July 21st, 2023
July 21st, 2023
VirtIO Drivers Windows 11 Download Free
Table of Contents
VirtIO Drivers Windows 11
VirtIO Drivers Windows 11 is an open-source pack of drivers for using a Microsoft Windows VM on KVM/Linux. It includes drivers for LAN, VGA, Chipset, and more.
You can check your VirtIO drivers by opening the Computer Management tool and looking for a Red Hat VirtIO Ethernet Adapter under Network adapters.
Installation of VirtIO Drivers Windows 11:
In preparation for P2V or migration, it is best to install the virtIO drivers prior to shutting down the target and starting the Windows VM. This will pre-load the drivers and prevent a BSOD during the Windows P2V or migration process.
After the VM boots, locate the virtio device in Computer Management (:>Other devices>). Note that this may take some time to appear.

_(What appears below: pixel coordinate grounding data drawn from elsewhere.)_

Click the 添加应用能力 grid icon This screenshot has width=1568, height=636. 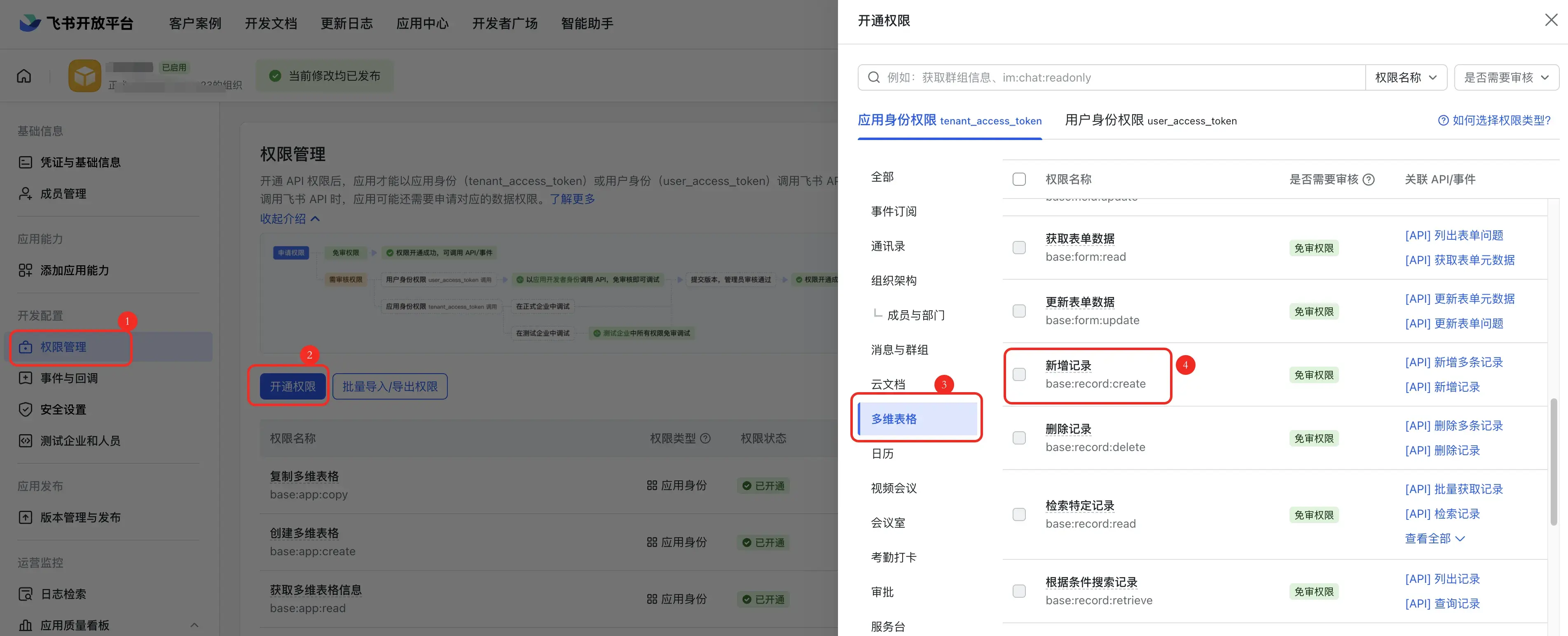tap(25, 270)
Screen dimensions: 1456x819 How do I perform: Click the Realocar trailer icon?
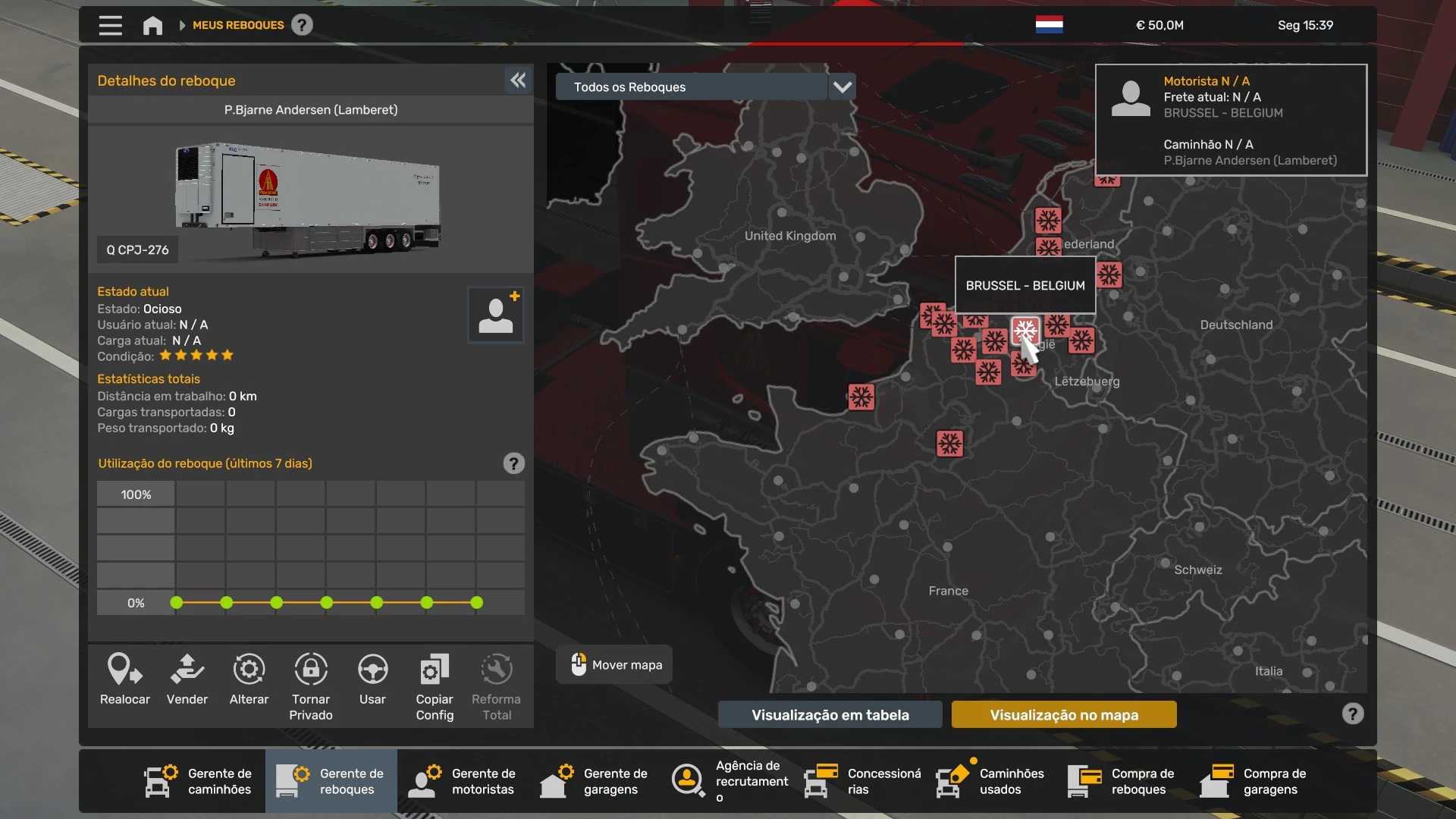tap(124, 670)
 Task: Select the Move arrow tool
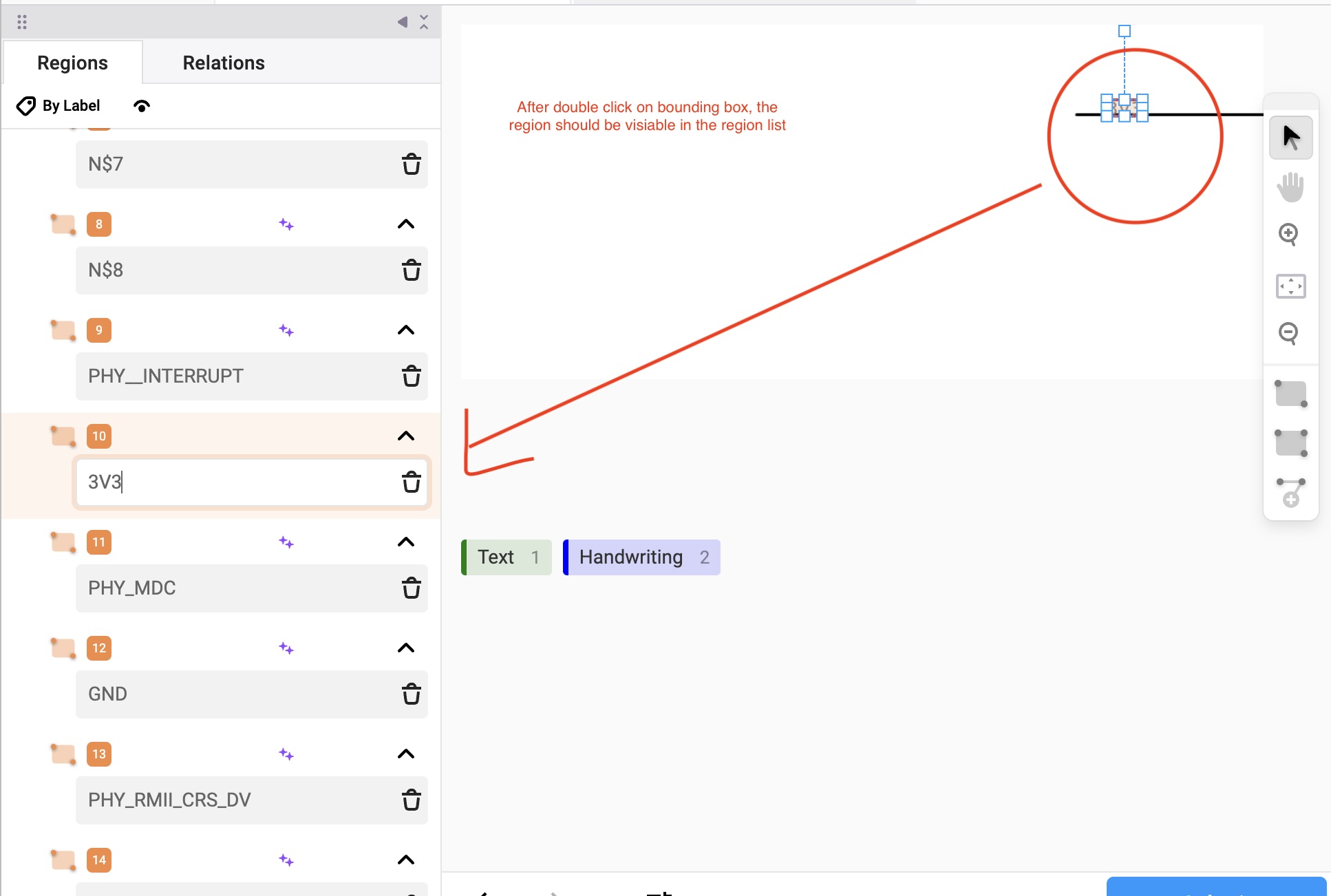(x=1291, y=137)
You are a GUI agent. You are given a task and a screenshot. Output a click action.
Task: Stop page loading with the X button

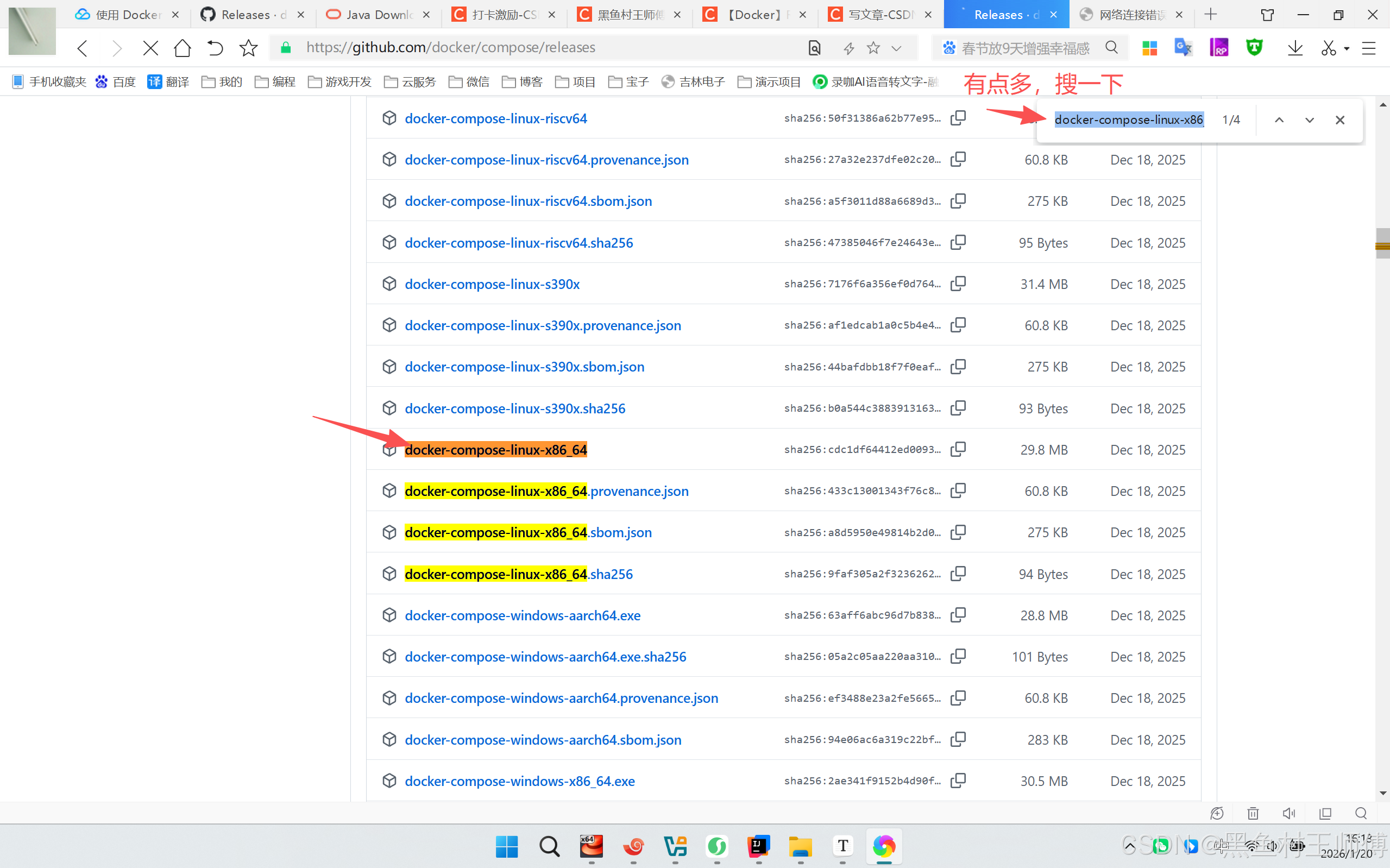pyautogui.click(x=150, y=48)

Right-click the virtio device and select Update driver software. Browse the attached virtio-win package as SATA CD-ROM. Then select either viostor or vioscsi depending on your version of Windows. Once the Windows installer is done, the virtio driver will be installed in the background. You can then install any other required drivers in Windows. For example, if you are using QXL graphics instead of virtio-vga, then the qxldod driver should be installed. This will allow for things like clipboard sharing and screen size changes. This driver can be found in the qxl directory of the virtio-win package.
VirtIO Drivers require an additional configuration step before installing Windows in the VM. To simplify this process, we recommend adding the Proxmox VirtIO drivers to the Windows ISO so they are available during installation.

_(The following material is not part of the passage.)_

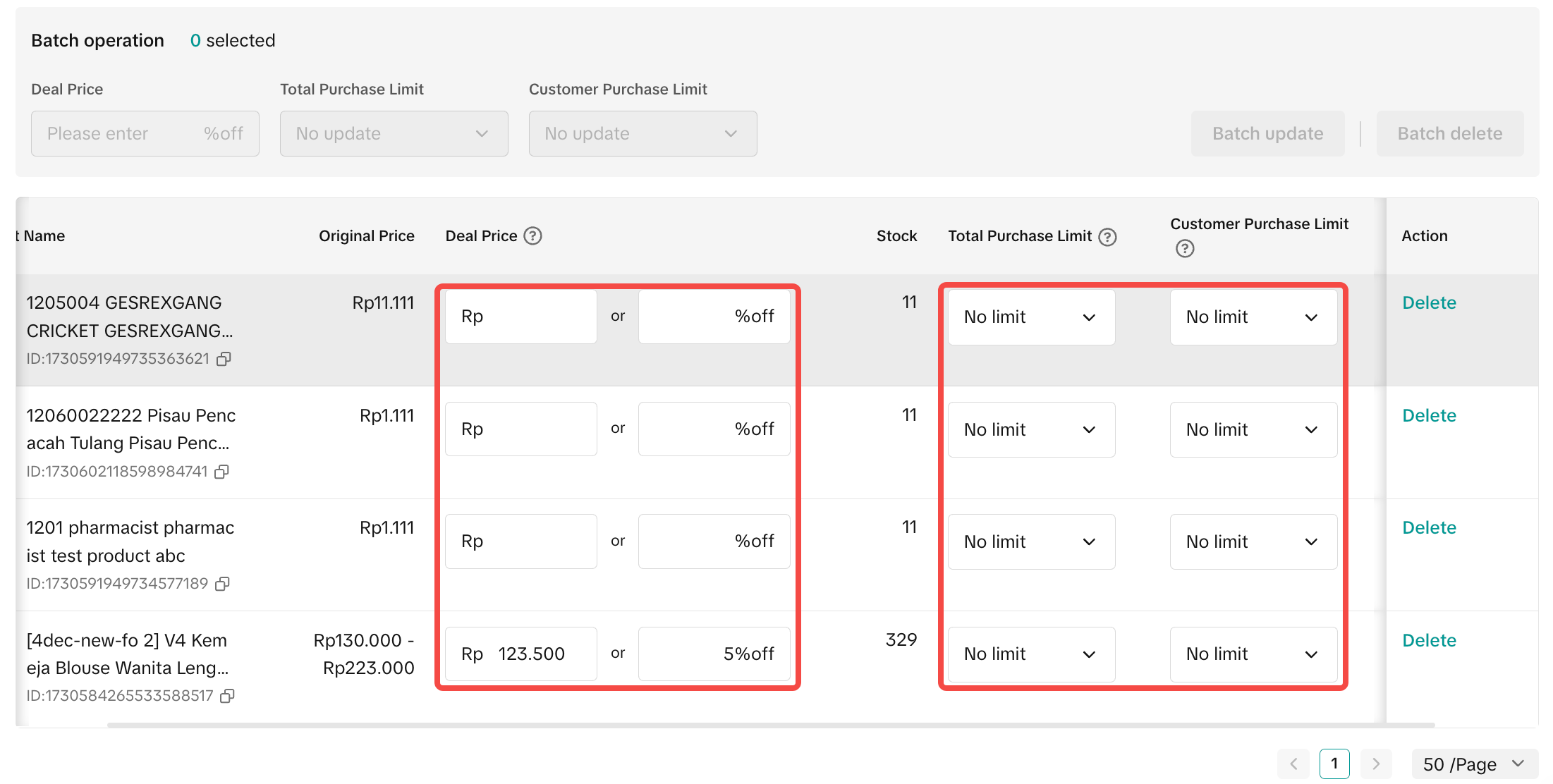The height and width of the screenshot is (784, 1553).
Task: Click the Batch update button
Action: click(1267, 134)
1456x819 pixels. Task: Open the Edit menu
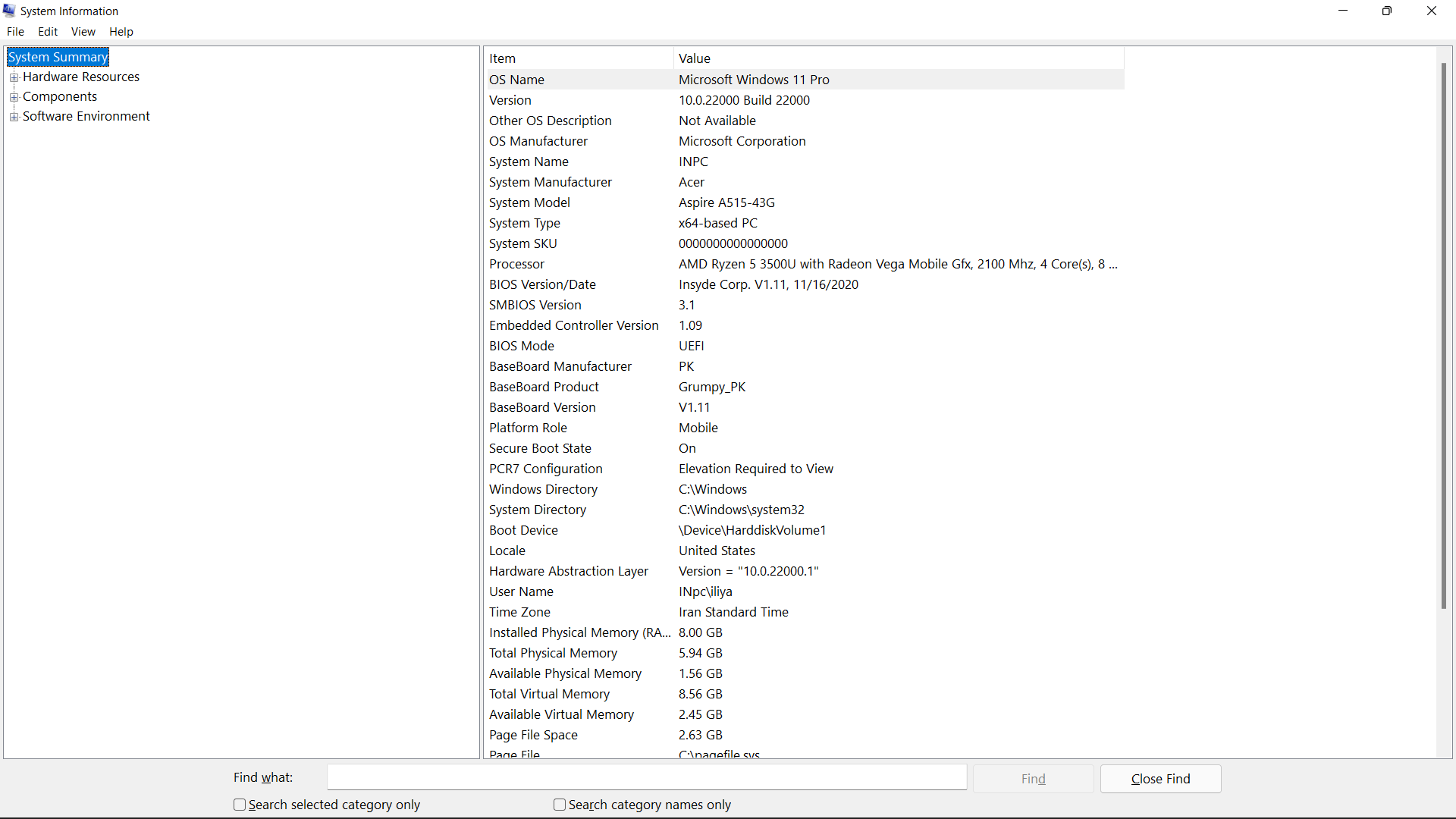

Then, when VM is powered off, change the disk format to qcow2 to improve performance (see this guide for details).
In the Device Manager of the Windows VM, select the Red Hat VirtIO SCSI controller and click Update driver software. When prompted, browse to the location where you extracted the drivers, and select the driver file.
During the Windows installation process, you will need to install both the virtio-scsi and -vga drivers. The virtio-vga drivers must be installed before the Windows installer detects the VirtIO storage device, otherwise, you will get an error that “OpenGL is not available”. When this is complete, you can reboot the VM. This will cause the VM to start using virtio for graphics. This will result in much faster performance, especially for 3D applications.
VirtIO Drivers for Windows are required to enable direct (paravirtualized) access to devices and peripherals in Microsoft Windows virtual machines running on KVM/Linux. The drivers support LAN, VGA, and Chipset devices. These drivers are commonly needed for Prroxmox, CentOS, and RedHat Linux VMs running in VMware and Xen environments.
To install the drivers, mount the container-native-virtualization/virtio-win container disk and attach it to the affected Windows VM. Then select the VirtIO device in Computer Management and click Update driver software. In the Browse my computer for driver software dialog box, select the virtio driver CD and click Next. This should install the virtio-win-guest-tools package, including the VirtIO FS device driver (which displays as Z:).
Note that this process will only work if the VM was shut down in advance of the P2V or migration. If you do not, the VM may fail to boot with a BSOD during the conversion and will need to be rebooted to recover from this issue.
The virtio drivers for Windows are necessary to make the paravirtualized hardware in your Windows VM work properly. Without them, your VM would either not work at all or would have serious performance penalties.
To update the drivers in a VM, expand Other devices and locate the Red Hat VirtIO Ethernet Adapter device. Right-click on it and select Update driver software.
Similarly, to update the viostor driver in a VM, expand Storage controllers and locate the Unknown SCSI controller device. Right-click on it and select Upgrade driver software.
Note that if you use the virtio-fs file system, you must configure a (virtual) NUMA topology with shared memory backing: see Configuring the virtio-fs File System. Also, you must have a version of libvirt that includes the apparmor policy patch to allow virtioofsd to call fsync(): see Using libvirt with virtio-fs.